Smith Jordan N, Mehinagic Denis, Nag Subhasree, Crowell Susan R, Corley Richard A
Pacific Northwest National Laboratory, Richland, WA 99352, USA.
Pacific Northwest National Laboratory, Richland, WA 99352, USA.
Toxicol Lett. 2017 Mar 5;269:23-32. doi: 10.1016/j.toxlet.2017.01.008. Epub 2017 Jan 21.
Polycyclic aromatic hydrocarbons (PAHs) are contaminants that are ubiquitously found in the environment, produced through combustion of organic matter or petrochemicals, and many of which are procarcinogens. The prototypic PAH, benzo[a]pyrene (B[a]P) and the highly carcinogenic dibenzo[def,p]chrysene (DBC) are metabolically activated by isoforms of the P450 enzyme superfamily producing benzo[a]pyrene-7,8-dihydrodiol (B[a]P diol), dibenzo[def,p]chrysene-11,12 diol (DBC diol). Each of these diols can be further metabolized by cytochrome P450 enzymes to highly reactive diol-epoxide metabolites that readily react with DNA or by phase II conjugation facilitating excretion. To complement prior in vitro metabolism studies with parent B[a]P and DBC, both phase I metabolism and phase II glucuronidation of B[a]P diol and DBC diol were measured in hepatic microsomes from female B6129SF1/J mice, male Sprague-Dawley rats, and female humans. Metabolic parameters, including intrinsic clearance and Michaelis-Menten kinetics were calculated from substrate depletion data. Mice and rats demonstrated similar B[a]P diol phase I metabolic rates. Compared to rodents, human phase I metabolism of B[a]P diol demonstrated lower overall metabolic capacity, lower intrinsic clearance at higher substrate concentrations (>0.14μM), and higher intrinsic clearance at lower substrate concentrations (<0.07μM). Rates of DBC diol metabolism did not saturate in mice or humans and were highest overall in mice. Higher affinity constants and lower capacities were observed for DBC diol glucuronidation compared to B[a]P diol glucuronidation; however, intrinsic clearance values for these compounds were consistent within each species. Kinetic parameters reported here will be used to extend physiologically based pharmacokinetic (PBPK) models to include the disposition of B[a]P and DBC metabolites in animal models and humans to support future human health risk assessments.

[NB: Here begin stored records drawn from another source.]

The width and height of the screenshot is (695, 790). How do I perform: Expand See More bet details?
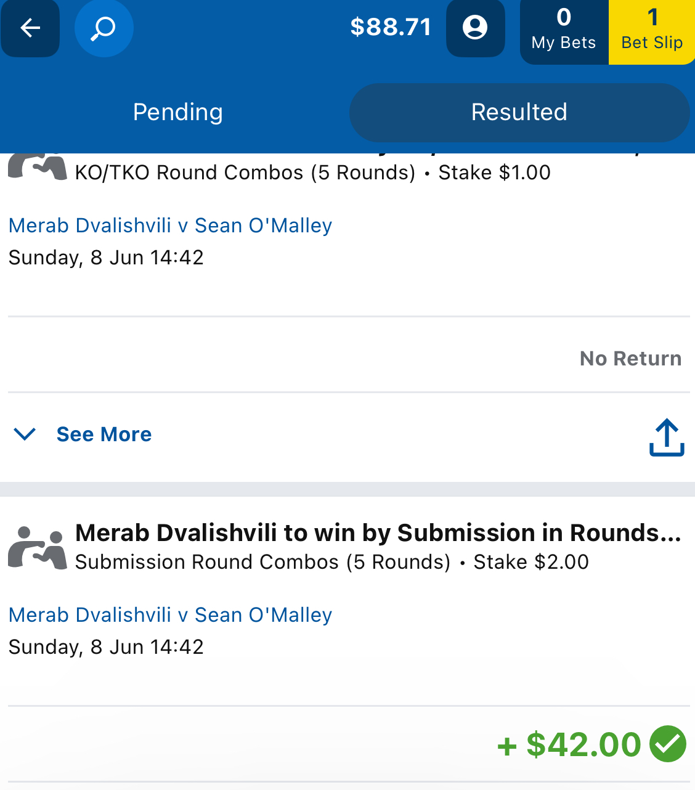point(104,434)
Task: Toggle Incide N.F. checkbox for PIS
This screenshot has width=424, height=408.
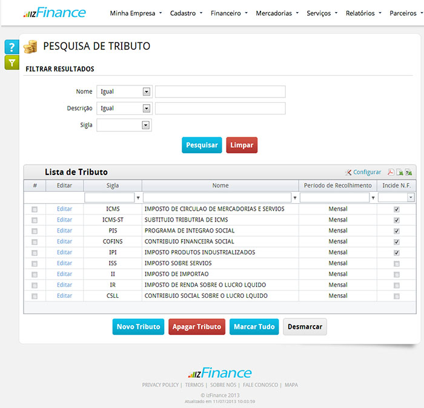Action: 397,231
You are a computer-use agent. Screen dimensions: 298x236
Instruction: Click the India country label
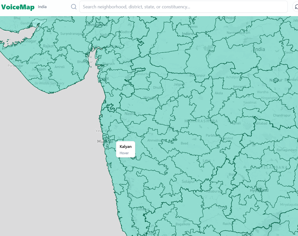(x=42, y=7)
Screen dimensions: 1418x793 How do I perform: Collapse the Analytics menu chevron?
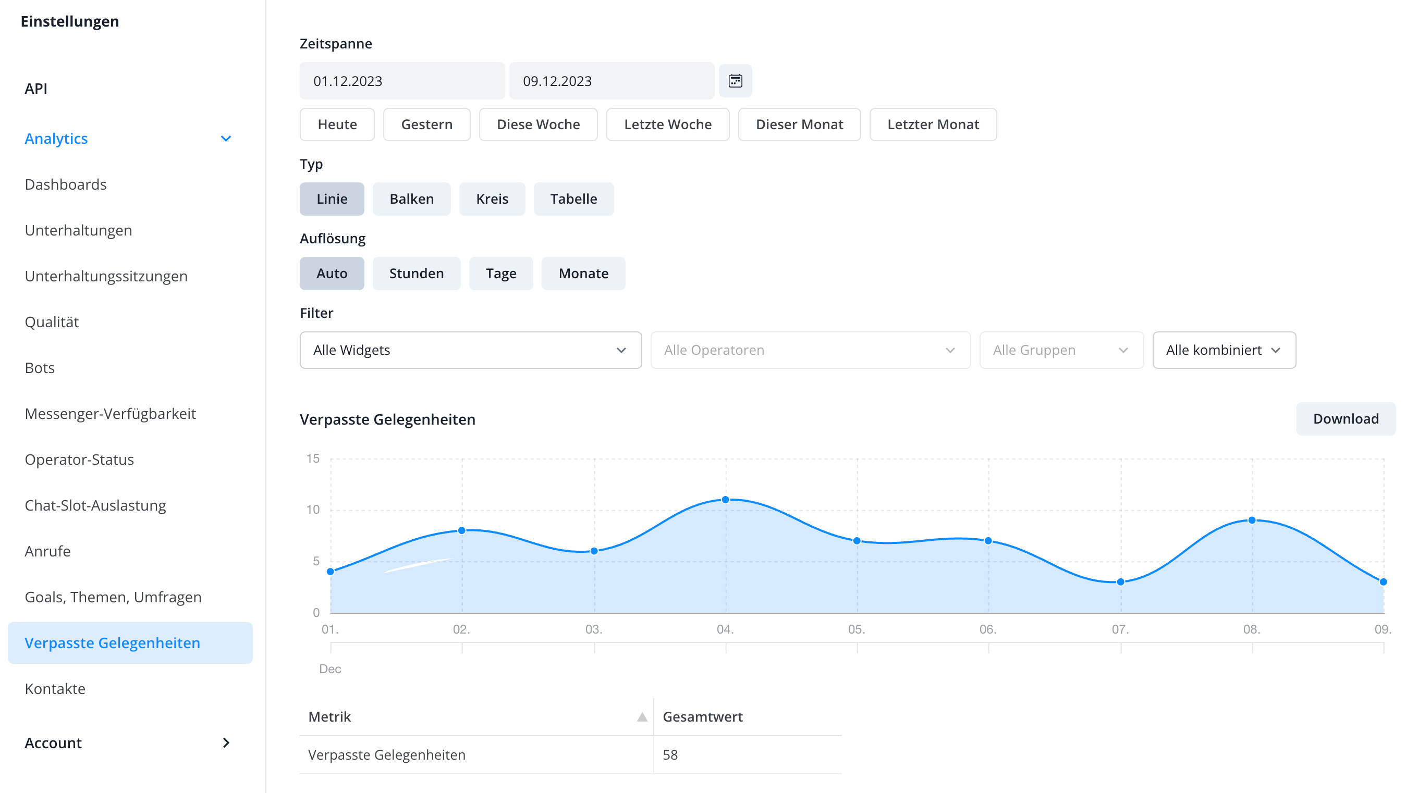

多环芳烃(PAHs)是环境中普遍存在的污染物,通过有机物或石化产品燃烧产生,其中许多是前致癌物。典型的多环芳烃苯并[a]芘(B[a]P)和高致癌性的二苯并[def,p]芘(DBC)通过细胞色素P450酶超家族的同工型进行代谢活化,生成苯并[a]芘-7,8-二氢二醇(B[a]P二醇)、二苯并[def,p]芘-11,12二醇(DBC二醇)。这些二醇中的每一种都可以被细胞色素P450酶进一步代谢为极易与DNA反应的高反应性二醇环氧化物代谢物,或者通过II相共轭促进排泄。为补充先前对母体B[a]P和DBC的体外代谢研究,对雌性B6129SF1/J小鼠、雄性Sprague-Dawley大鼠和女性人类肝脏微粒体中B[a]P二醇和DBC二醇的I相代谢及II相葡萄糖醛酸化进行了测定。根据底物消耗数据计算代谢参数,包括内在清除率和米氏动力学参数。小鼠和大鼠的B[a]P二醇I相代谢率相似。与啮齿动物相比,人类B[a]P二醇的I相代谢总体代谢能力较低,在较高底物浓度(>0.14μM)时内在清除率较低,在较低底物浓度(<0.07μM)时内在清除率较高。DBC二醇的代谢率在小鼠或人类中未达到饱和,总体上在小鼠中最高。与B[a]P二醇葡萄糖醛酸化相比,DBC二醇葡萄糖醛酸化的亲和力常数更高,能力更低;然而,这些化合物在每个物种中的内在清除率值是一致的。此处报告的动力学参数将用于扩展基于生理的药代动力学(PBPK)模型,以纳入动物模型和人类中B[a]P和DBC代谢物的处置情况,以支持未来的人类健康风险评估。